Harvey Weinstein’s #MeToo Trial Postponed by 3 Months, to Now Take Place on September 9
Weinstein has been charged over the alleged assaults of two women and faces life in prison if he is convicted at the trial, which could last for five weeks.
Harvey Weinstein. (Image: Reuters)
The sexual assault trial of disgraced Hollywood producer Harvey Weinstein will take place on September 9, three months later than expected, a New York judge said Friday.
Weinstein—a catalyst for the #MeToo anti-harassment movement—has been charged over the alleged assaults of two women and faces life in prison if he is convicted at the trial, which could last for five weeks.
One of the 67-year-old's lawyers, Jose Baez, welcomed the postponement, saying, "This is going to give us ample opportunity to dig into the case, talk to those people who are coming forward and telling us about other matters that are very helpful to Mr Weinstein's case."

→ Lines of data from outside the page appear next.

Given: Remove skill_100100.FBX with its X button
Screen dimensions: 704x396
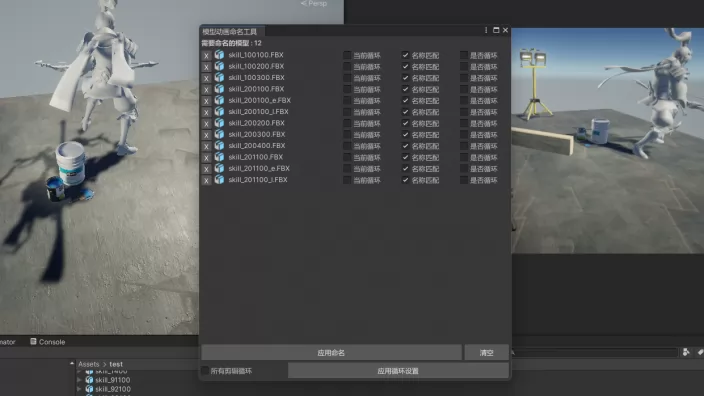Looking at the screenshot, I should click(x=206, y=56).
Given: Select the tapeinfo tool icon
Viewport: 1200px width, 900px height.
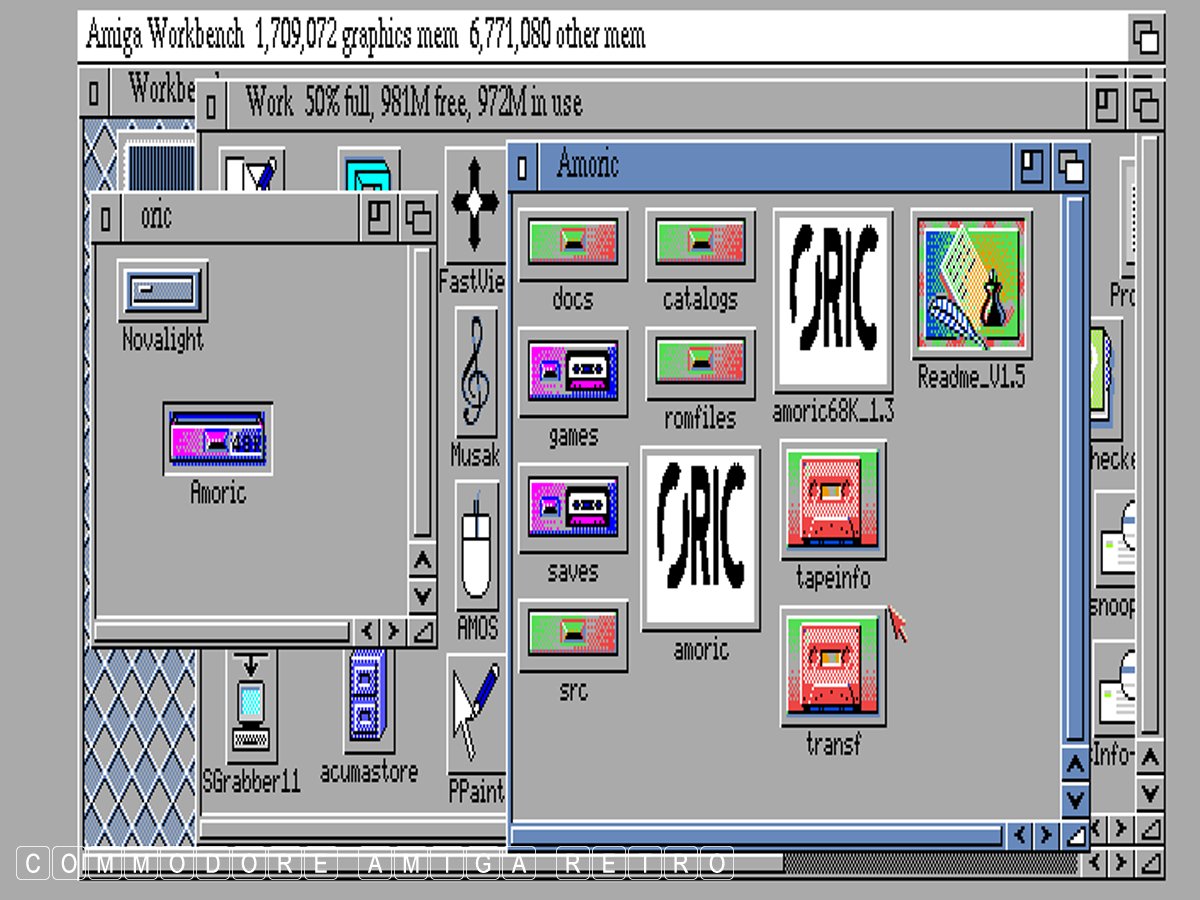Looking at the screenshot, I should tap(833, 500).
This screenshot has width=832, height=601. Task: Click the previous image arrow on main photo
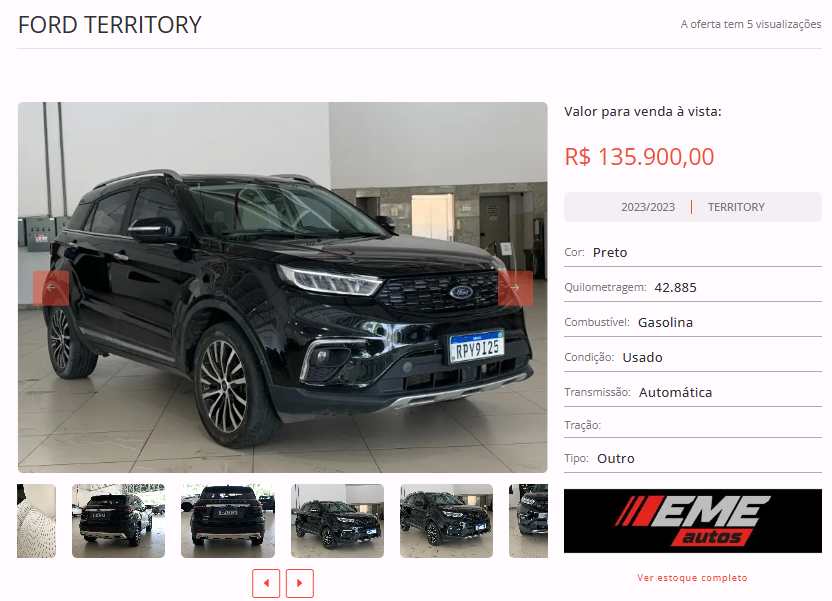tap(51, 288)
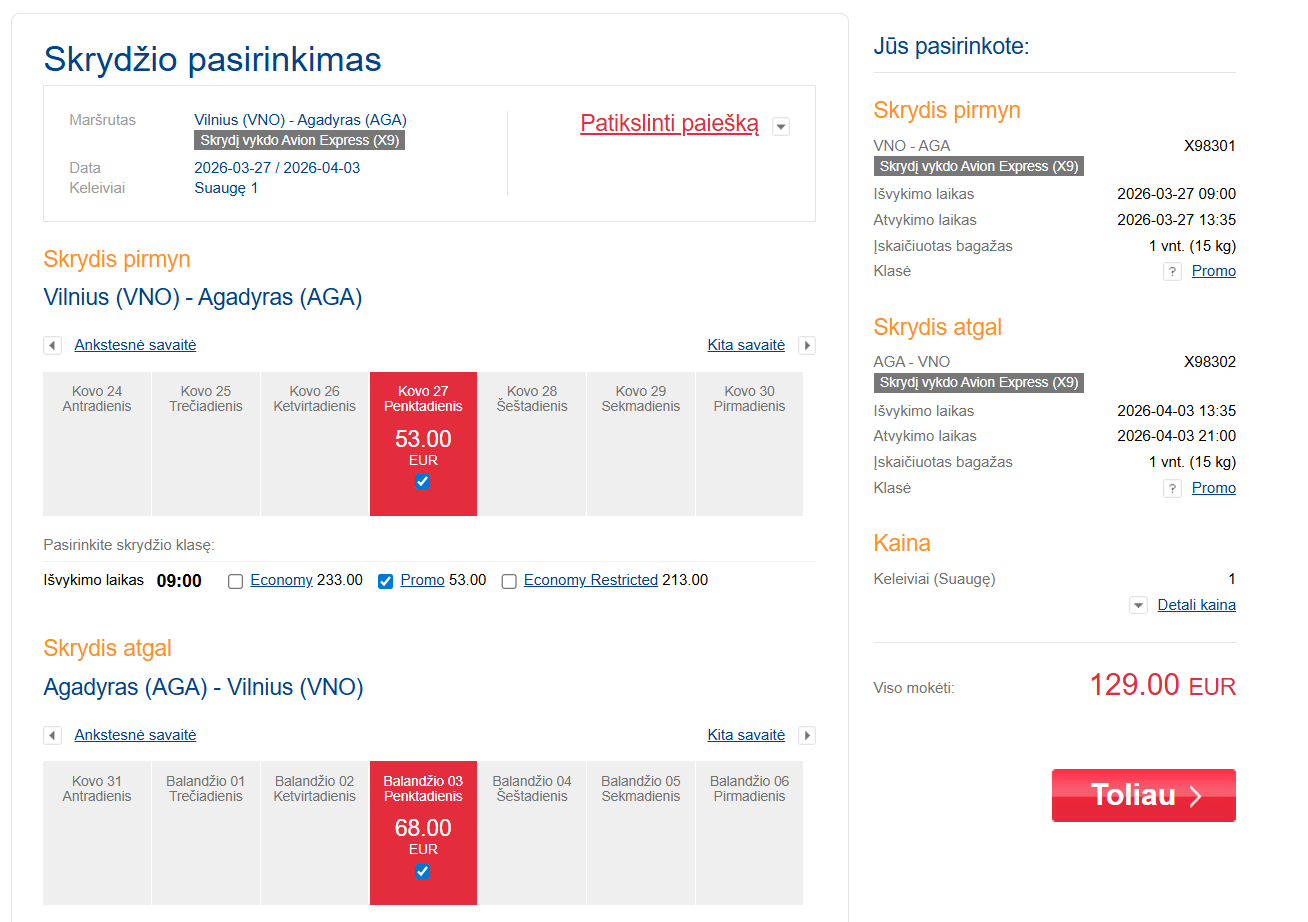Click previous week arrow for return flight
1308x922 pixels.
pos(53,736)
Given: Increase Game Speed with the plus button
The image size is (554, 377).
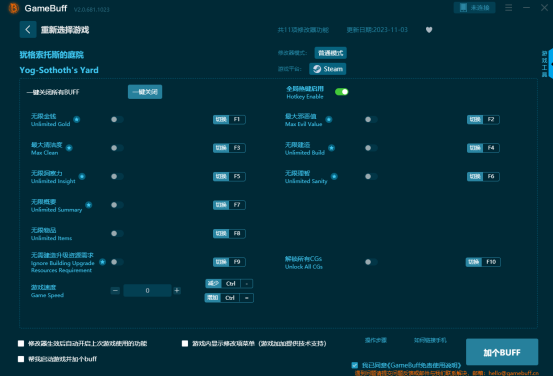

The delay was announced after a four-hour closed-door hearing to decide whether women other than the two accusers could give evidence at the trial.
Judge James Burke suggested that his decision on this key point may not be made public until the start of the trial.
Since October 2017, Weinstein—one of the most powerful men in Hollywood before a cascade of sexual misconduct allegations precipitated his downfall—has been accused of sexual harassment and assault by more than 80 women, including prominent actresses such as Ashley Judd, Angelina Jolie and Salma Hayek.
Because the session was closed, it is unclear how many of those women—many of whose allegations are too old to be brought to trial—prosecutor Joan Orbon-Illuzzi would like to call on.
Their testimony could be key, as it was at the trial of former television star Bill Cosby, who was sentenced to at least three years in prison in the first courtroom victory of the #MeToo era.
But Baez said after the hearing that when prosecutors want testimony from women other than the alleged victims in the charges, it is generally "good for the defence."
That is because it means the prosecution can't prove their case based on the complainants' testimony alone, he said.